LEÓN OPALÍN
Los atentados a las Torres Gemelas del World Trade Center de Nueva York una década atrás, fue el punto de partida de la lucha antiterrorista de gran envergadura de Occidente, encabezada por el entonces presidente Bush contra los fundamentalistas islámicos. La invasión de EUA y sus aliados a Irak y Afganistán para combatir a la insurgencia fundamentalista islámica y para instaurar “regímenes democráticos” en esos países ha tenido un elevado costo en términos de vidas y económicos (más de un billón de dólares) sin lograr sus objetivos fundamentales; por el contrario, los extremistas se han radicalizado y se ha exacerbado su odio contra Occidente, particularmente contra EUA e Israel. La ocupación militar de EUA en Irak y Afganistán, principalmente, ha puesto al descubierto “la enorme corrupción en la que ha incurrido el Pentágono”; por otra parte, las acciones terroristas se han multiplicado en Pakistán e India, que poseen armas nucleares, las que se convierten en un apetitoso botín para los extremistas islámicos; Pakistán ha recibido más de un millón de refugiados en sus fronteras y la mayor parte de su población simpatiza con el fundamentalismo islámico. La multiplicación de atentados en Afganistán e Irak está condicionando la salida programada de las tropas extranjeras, 140,000 soldados de una fuerza intervención dirigida por la Organización del Tratado del Atlántico Norte, en el primer caso y 47,000 de EUA en el segundo.
Cabe destacar que la lucha antiterrorista ha creado en torno a la Sharia (Ley Islámica) una serie de justificaciones para convertir al Islam en una religión violenta. La Jida o Guerra Santa contra los infieles y el establecimiento de gobiernos teocráticos son pilares en la ideología de los musulmanes fanáticos; convicciones que no sólo han afectado a la vida cotidiana de la sociedad en muchos países del mundo; también se han convertido en una pesadilla para los practicantes musulmanes moderados, que son acosados por rígidas disposiciones a observar dictadas por los Imanes extremistas.

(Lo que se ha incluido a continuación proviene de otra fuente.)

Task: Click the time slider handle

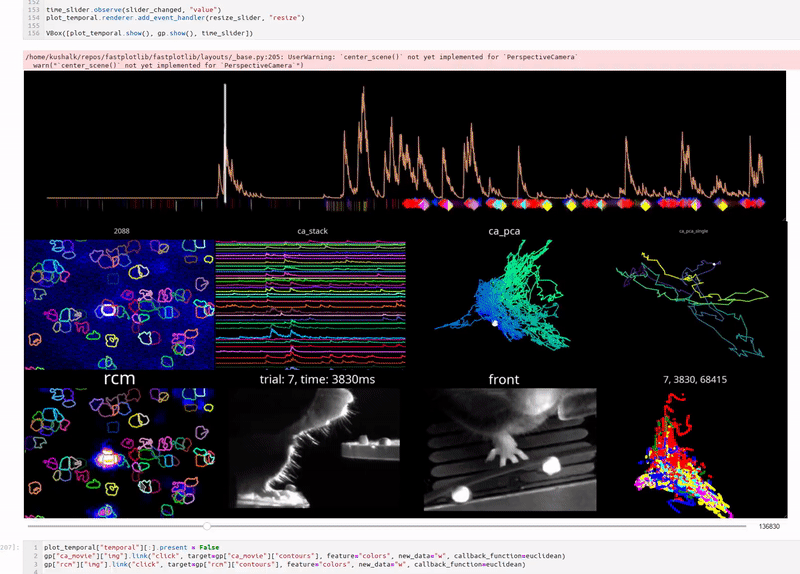Action: click(207, 525)
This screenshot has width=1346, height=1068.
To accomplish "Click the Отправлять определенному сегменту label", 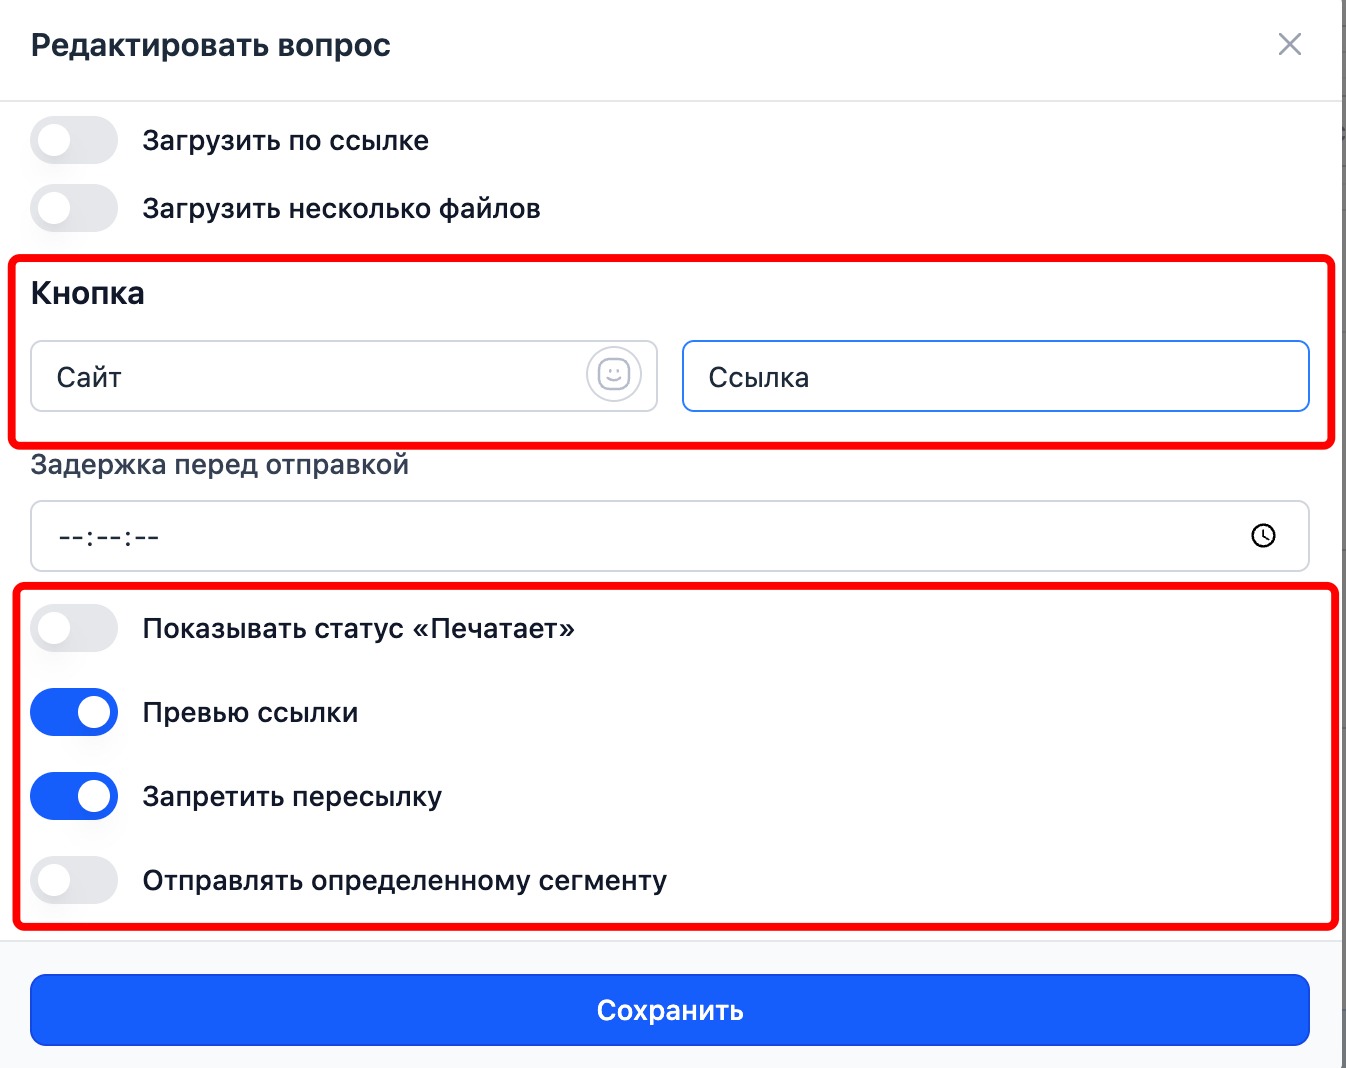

En este contexto, la población musulmana residente en varios países de Europa, EUA y Canadá, principalmente, experimenta hoy día el impacto de un fenómeno de Islamofobia, derivado de la confusión existente en la sociedad que identifica erróneamente a cualquier residente musulmán en sus territorios, como individuos intolerantes y reticentes al cambio; en este ámbito la población tiene miedo a una visión de un mundo “secularizado y monolítico, a una concepción culturalista y esencialista del Islam, que no ve en el una forma de espiritualidad, sino una cultura totalitaria que representa una amenaza para el universalismo occidental”.
Hay elementos para considerar que en las revueltas de la primavera árabe que han derrocado regímenes dictatoriales a fin de instaurar democrías, encubren intensiones para establecer que el Islam sea la religión oficial y la Sharia como fuente principal de la legislación, al menos así lo ha expresado el Consejo Nacional de Transición en Libia, mismo que ha sido reconocido por diferentes naciones como los representantes del pueblo Libio.
El ímpetu renovador de la primavera árabe ha desembocado en un complejo proceso de transición en el que existen múltiples intereses en juego. En este sentido, hay incertidumbre en relación a que debido a la existencia de sentimientos profundamente conservadores arraigados en la religión pueden ser factores que ayuden a prosperar sistemas teocráticos, que podrían, con el tiempo, asemejarse con la teocracia de Irán, país que ha estado presente en la primavera árabe con apoyo económico, de inteligencia y con efectivos. El Presidente de Irán, Ahmadinejad, expresión máxima de la intolerancia religiosa, y de la represión popular, ha establecido alianzas con varias naciones del Medio Oriente y con los movimientos terroristas de Hezbola y Hamás, para establecer una especie de teocracia Islámica multinacional; el extremismo islámico y los planes nucleares de Irán son un verdadero reto para las democracias.